Stored items:

++++++++

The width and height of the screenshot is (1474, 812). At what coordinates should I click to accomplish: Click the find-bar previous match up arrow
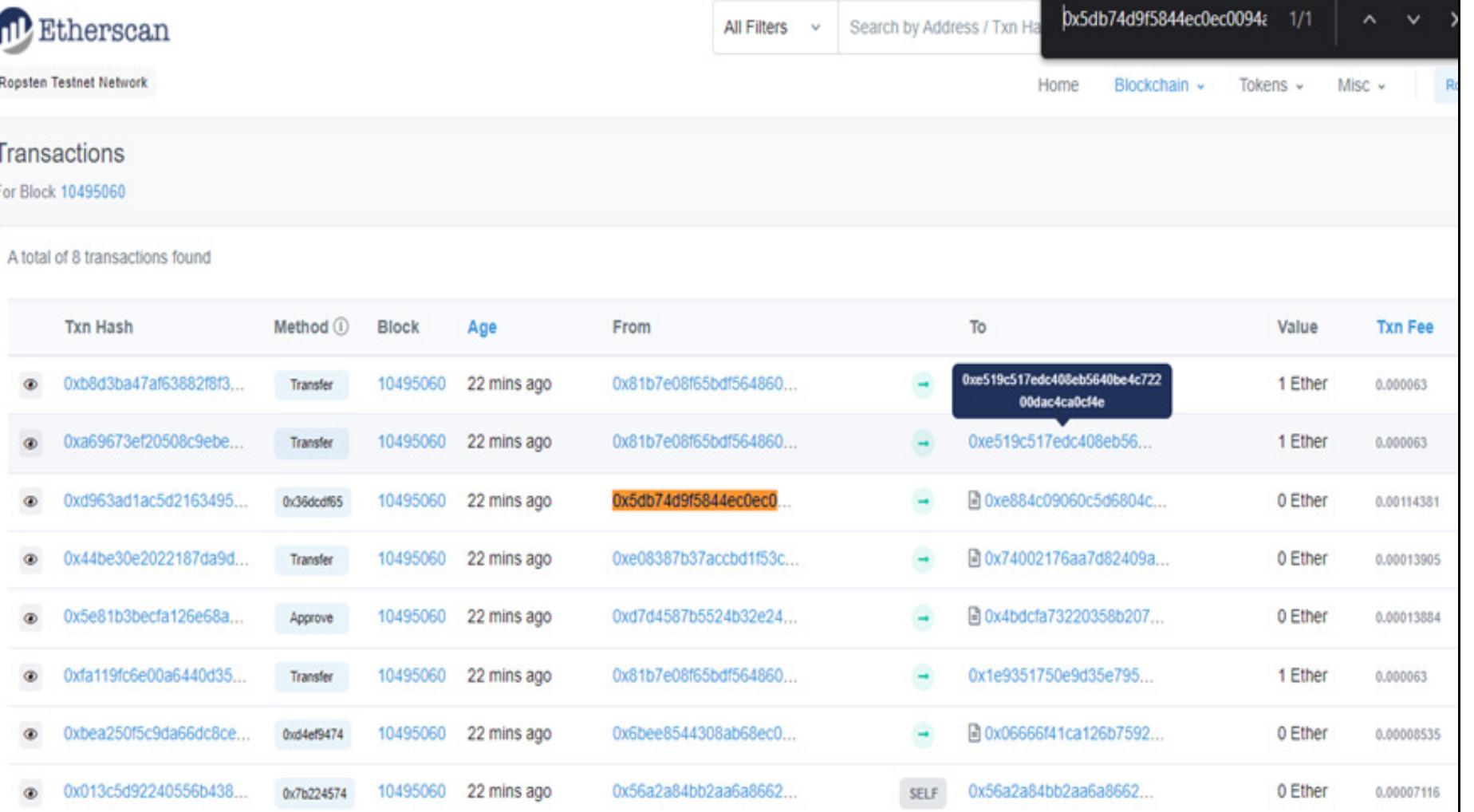tap(1369, 20)
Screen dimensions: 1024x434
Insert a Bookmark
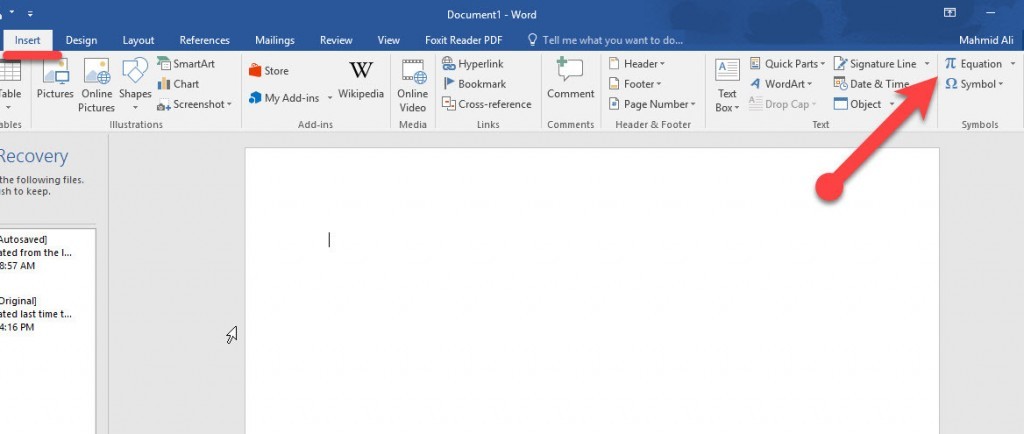pos(474,84)
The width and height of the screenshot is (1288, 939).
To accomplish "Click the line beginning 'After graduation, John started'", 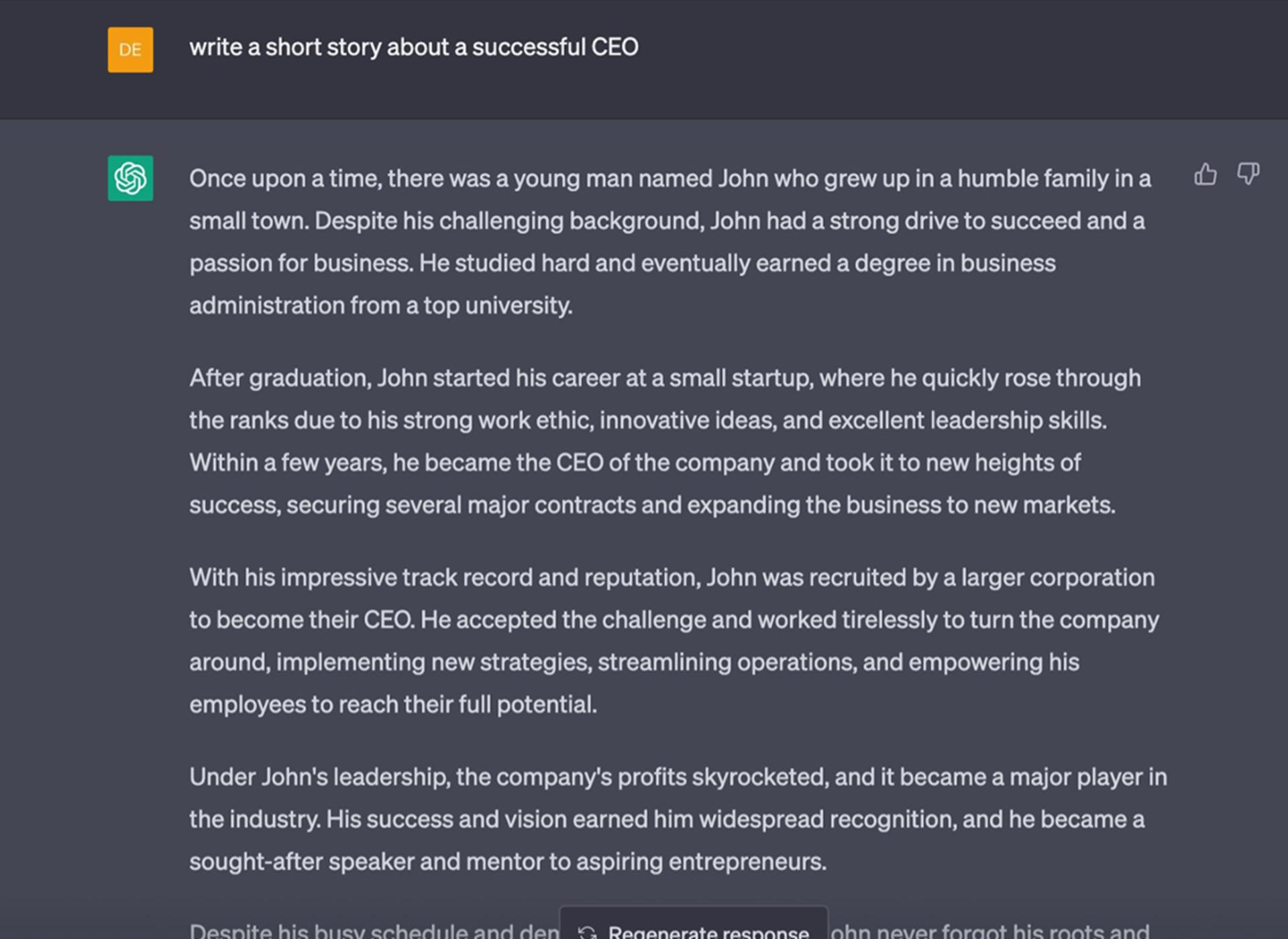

++++++++

YOUR ASSIGNMENT: Please, without any pictures, print each entry exactly.

FINISHED EXERCISE:
The width and height of the screenshot is (1474, 812). At what coordinates should I click to accomplish: Click the find-bar previous match up arrow
tap(1369, 20)
Screen dimensions: 1024x434
Insert a Bookmark
pos(474,84)
The width and height of the screenshot is (1288, 939).
To accomplish "Click the line beginning 'After graduation, John started'", 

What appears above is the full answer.